▶ GIVEN ENTRIES:

◇ ◇ ◇

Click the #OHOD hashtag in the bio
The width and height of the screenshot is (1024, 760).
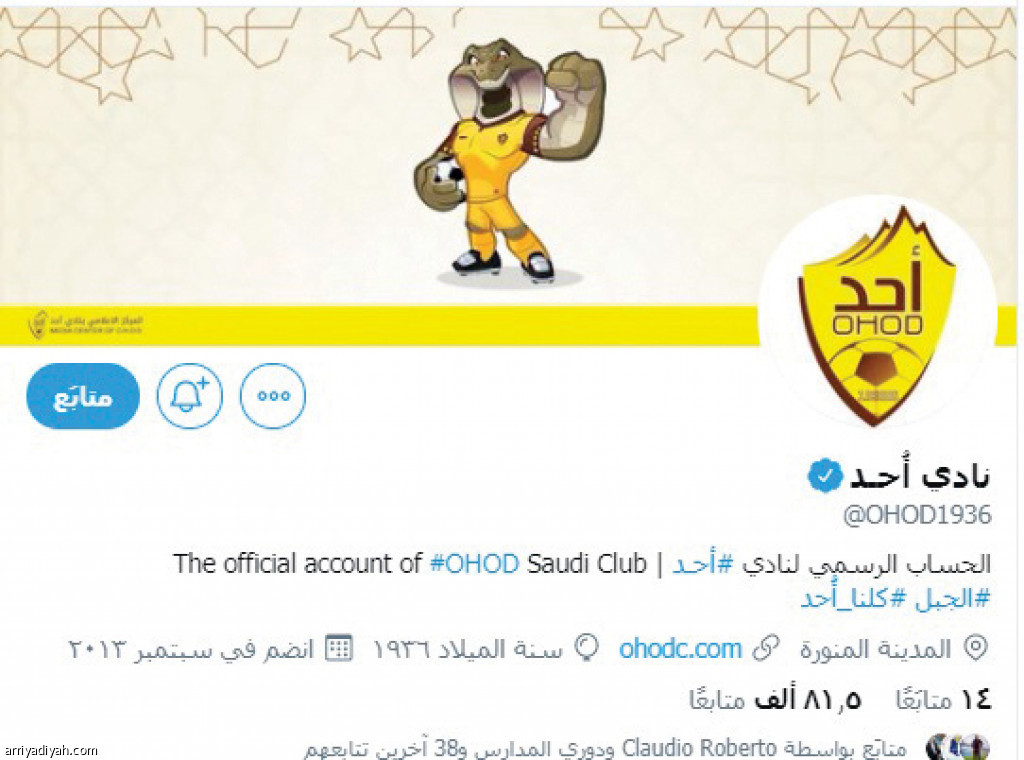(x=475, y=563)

◇ ◇ ◇

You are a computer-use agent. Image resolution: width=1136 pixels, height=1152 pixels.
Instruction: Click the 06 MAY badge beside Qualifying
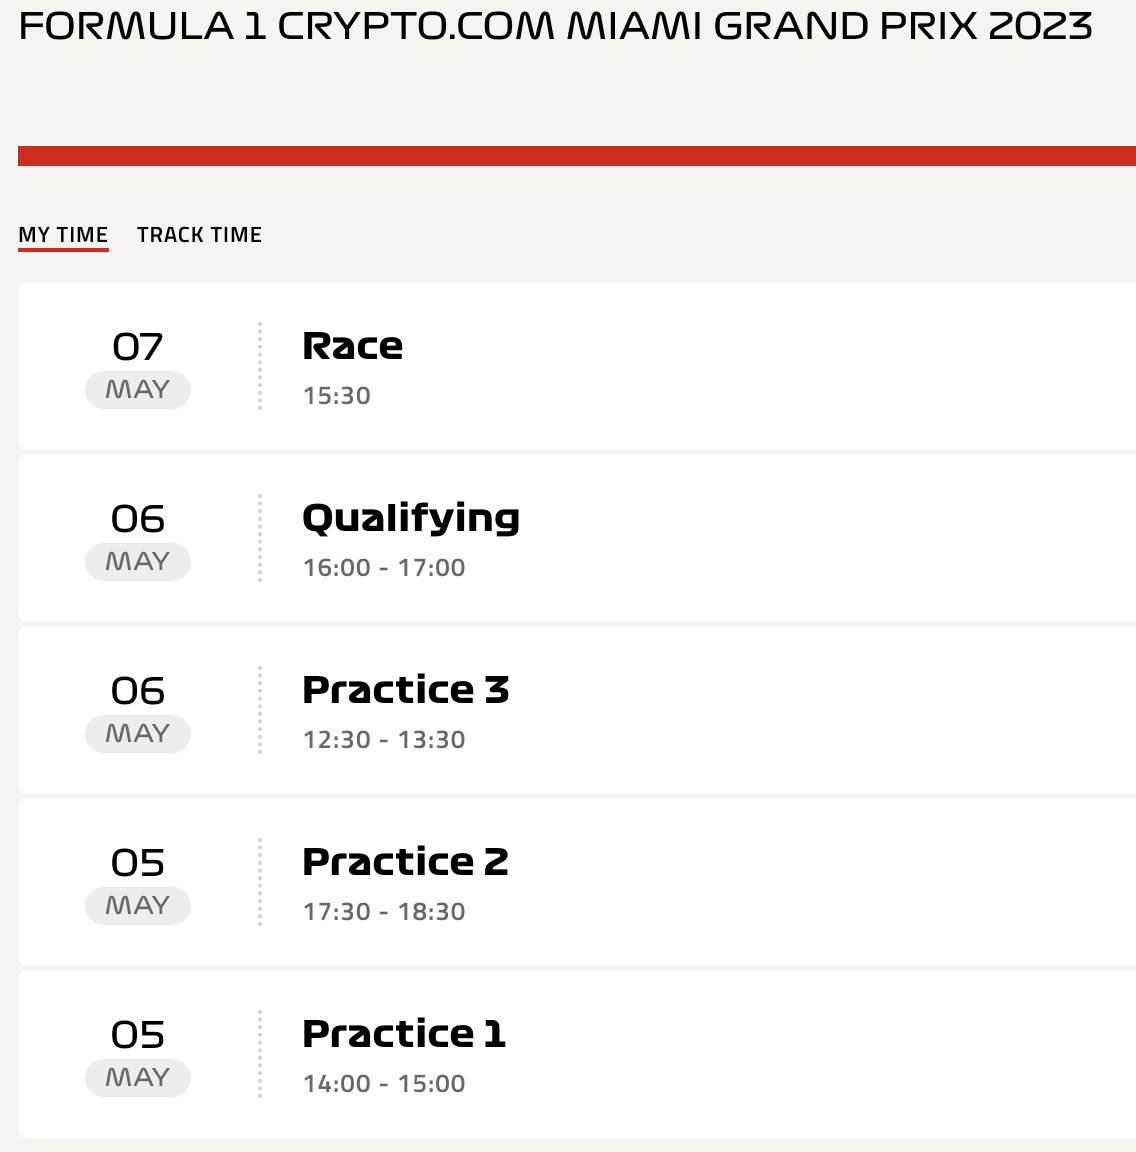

◇ ◇ ◇

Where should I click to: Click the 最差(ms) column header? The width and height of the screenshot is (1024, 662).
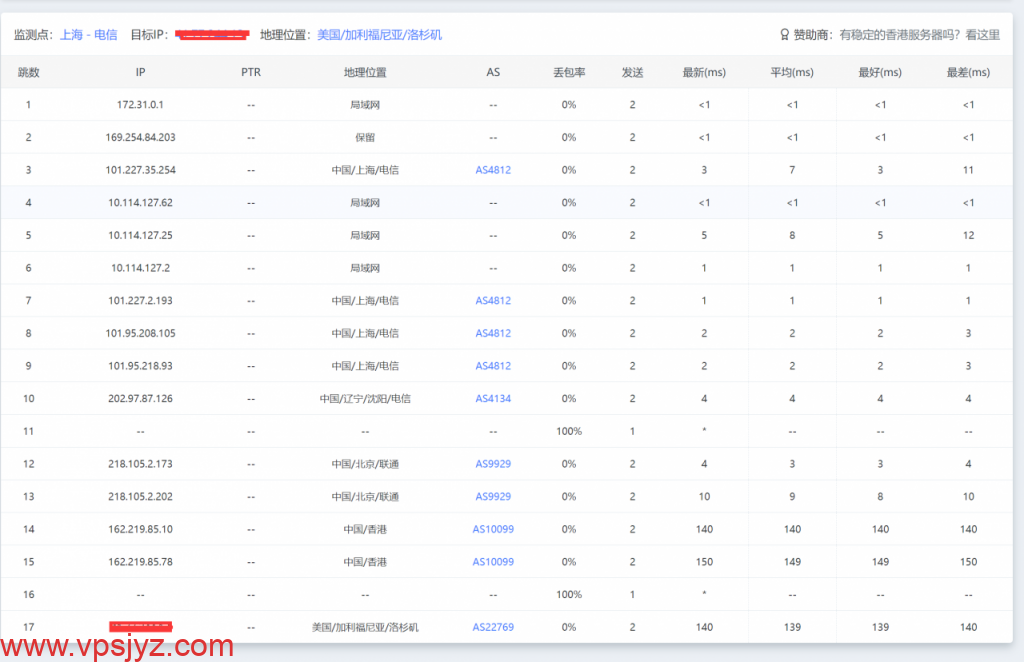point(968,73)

◇ ◇ ◇

▶ ABOUT THIS EXERCISE: Precisely the lines between those holding "You are a computer-use" and "Instruction: Click the", inclusive, are to be reproduced from the listing above, with nothing added.

▶ SOLUTION TO THE PROBLEM:
You are a computer-use agent. Image resolution: width=1136 pixels, height=1152 pixels.
Instruction: Click the 06 MAY badge beside Qualifying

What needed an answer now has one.